■ SELECTED EXCERPT ■
================================
Not ordinary students

These are no ordinary students. They come from responsible, leader positions in various FMOH departments. They were selected following a national, open competition by both the Ethiopian Federal Ministry of Health (FMOH) and the Project leaders, Ole Frithjof Norheim at the research group, Global Health Priorities at the Department of Global Health and Primary Care (IGS), and Stéphane Verguet at the Harvard T.H. Chan School of Public Health (HSPH).

Their selection forms part of the Health Ministry’s capacity-building vision. Ethiopia established a national essential health services package in 2005. The original intention was to revise the package regularly, every 5 years. However, because of different problem such as lack of evidence and technical capacity revisions have not yet taken place.

 

Competency development

The five “students” will be trained to gather and evaluate evidence that can be used as a basis for regularly developing the necessary cost-effective strategies and priority setting for revising Ethiopia essential health services. They will learn different skills depending on their particular interests and needs. The 3 Master and 2 PhD students will spend some months in Bergen meeting with supervisors, taking courses and attending seminars, and then they will have some months doing the same in Boston at the Harvard T.H. Chan School of Public Health (HSPH).
================================
Stored entries
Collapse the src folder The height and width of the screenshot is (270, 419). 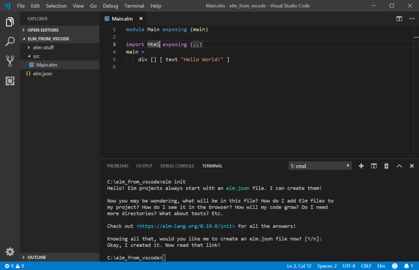click(36, 56)
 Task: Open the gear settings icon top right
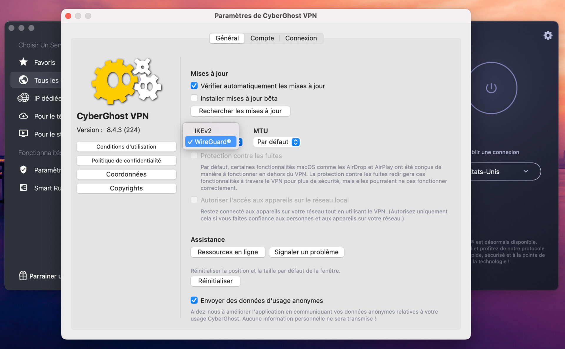click(x=548, y=35)
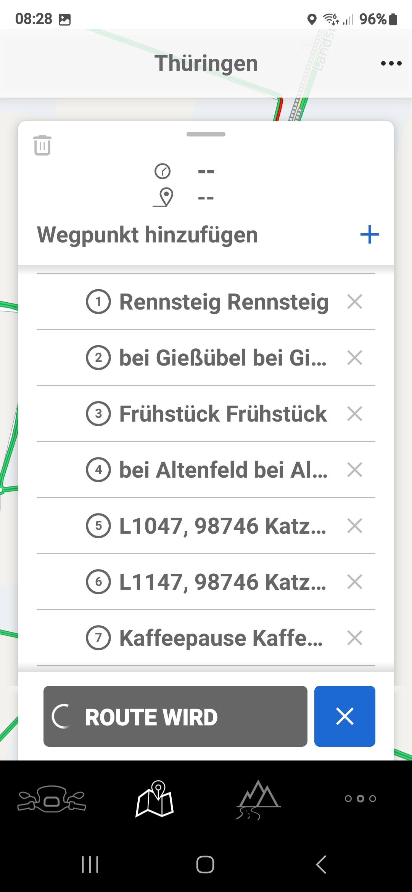Open the more options tab with three circles
Image resolution: width=412 pixels, height=892 pixels.
[361, 799]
================================
■ TASK INSTRUCTIONS ■
1. Echo the portion of the passage about the Ethiopian health ministry trainees between "Not ordinary students" and "yet taken place.", inclusive.
2. According to the passage about the Ethiopian health ministry trainees, in what year did Ethiopia establish its national essential health services package?

■ TASK RESPONSES ■
1.
Not ordinary students

These are no ordinary students. They come from responsible, leader positions in various FMOH departments. They were selected following a national, open competition by both the Ethiopian Federal Ministry of Health (FMOH) and the Project leaders, Ole Frithjof Norheim at the research group, Global Health Priorities at the Department of Global Health and Primary Care (IGS), and Stéphane Verguet at the Harvard T.H. Chan School of Public Health (HSPH).

Their selection forms part of the Health Ministry’s capacity-building vision. Ethiopia established a national essential health services package in 2005. The original intention was to revise the package regularly, every 5 years. However, because of different problem such as lack of evidence and technical capacity revisions have not yet taken place.

2. 2005